* Exercise objective: Reproduce the material below word for word, omitting the pictures.

* Material supplied:
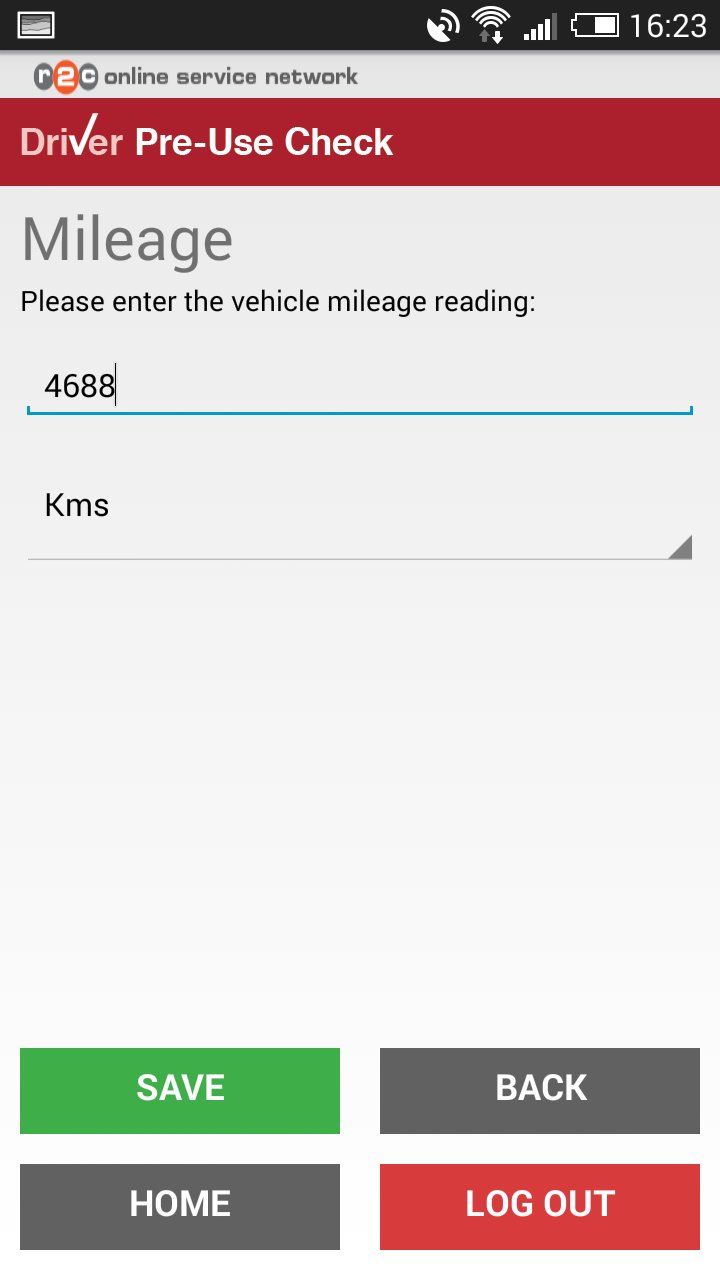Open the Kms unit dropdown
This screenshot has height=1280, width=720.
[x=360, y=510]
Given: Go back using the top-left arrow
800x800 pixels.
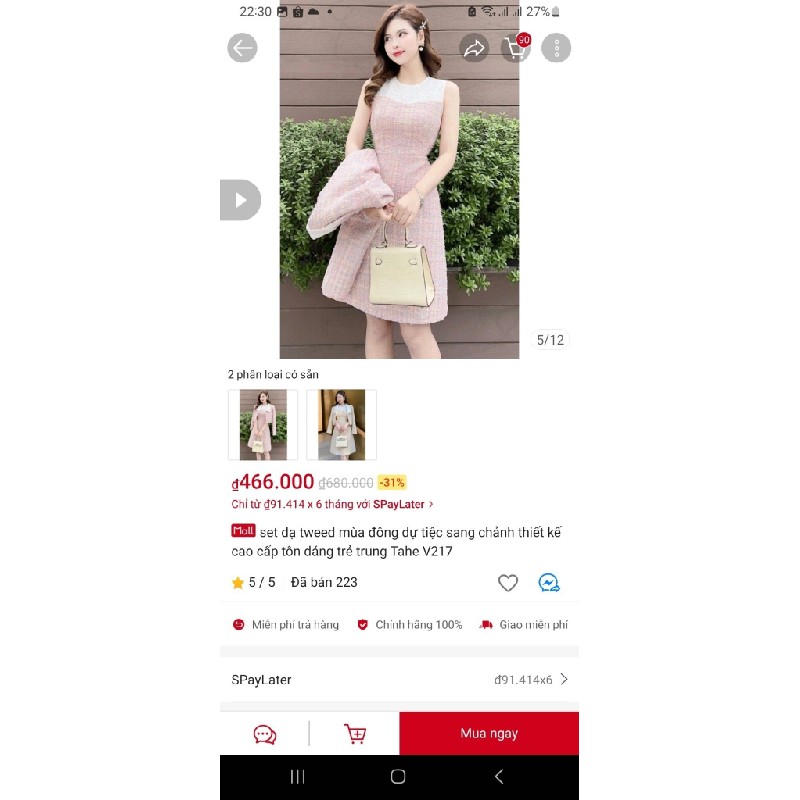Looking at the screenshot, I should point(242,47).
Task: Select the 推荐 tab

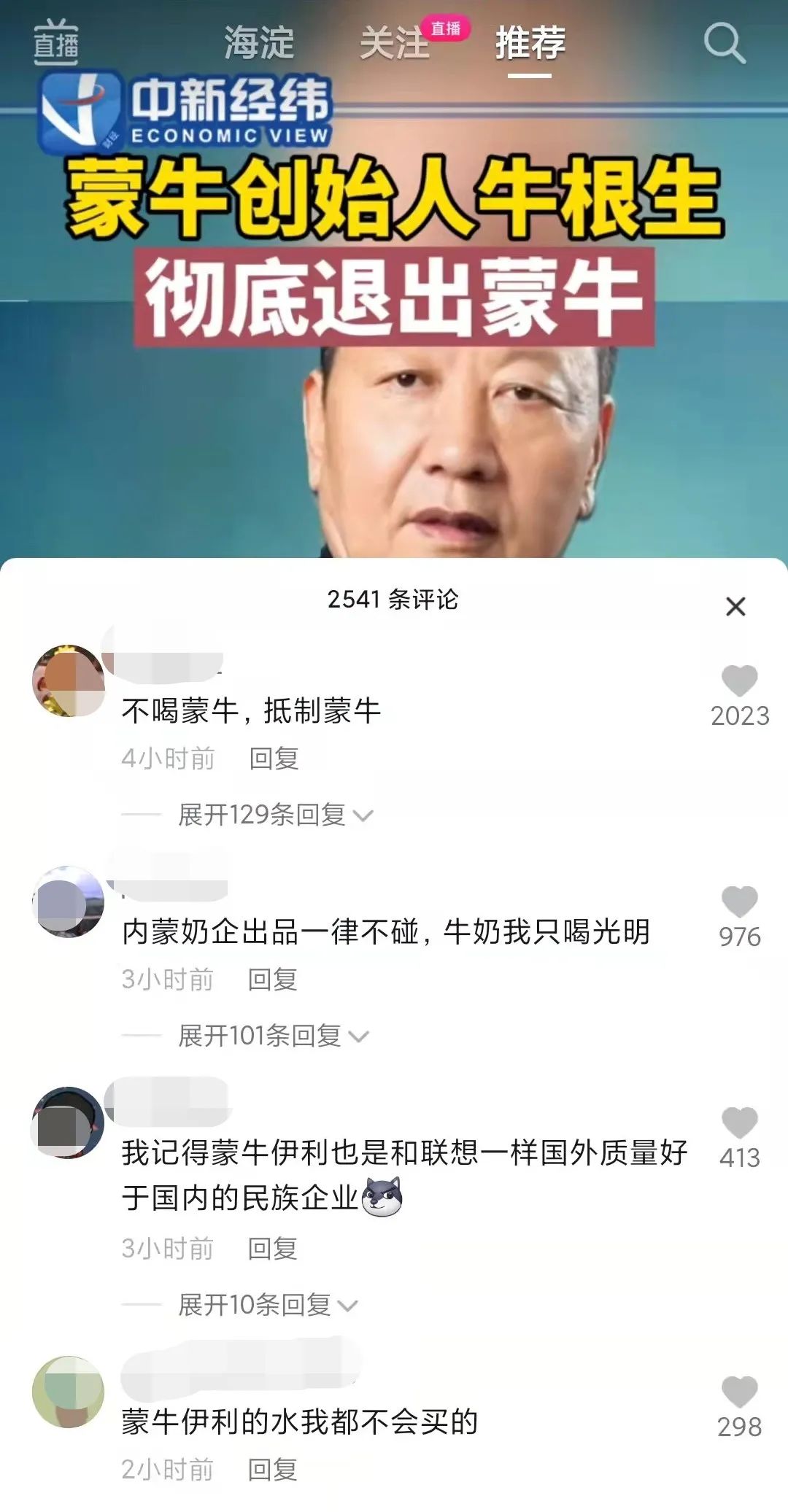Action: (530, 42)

* Exercise output:
Open the Kms unit dropdown
This screenshot has height=1280, width=720.
[x=360, y=510]
Given: Go back using the top-left arrow
800x800 pixels.
Looking at the screenshot, I should point(242,47).
Task: Select the 推荐 tab

Action: (530, 42)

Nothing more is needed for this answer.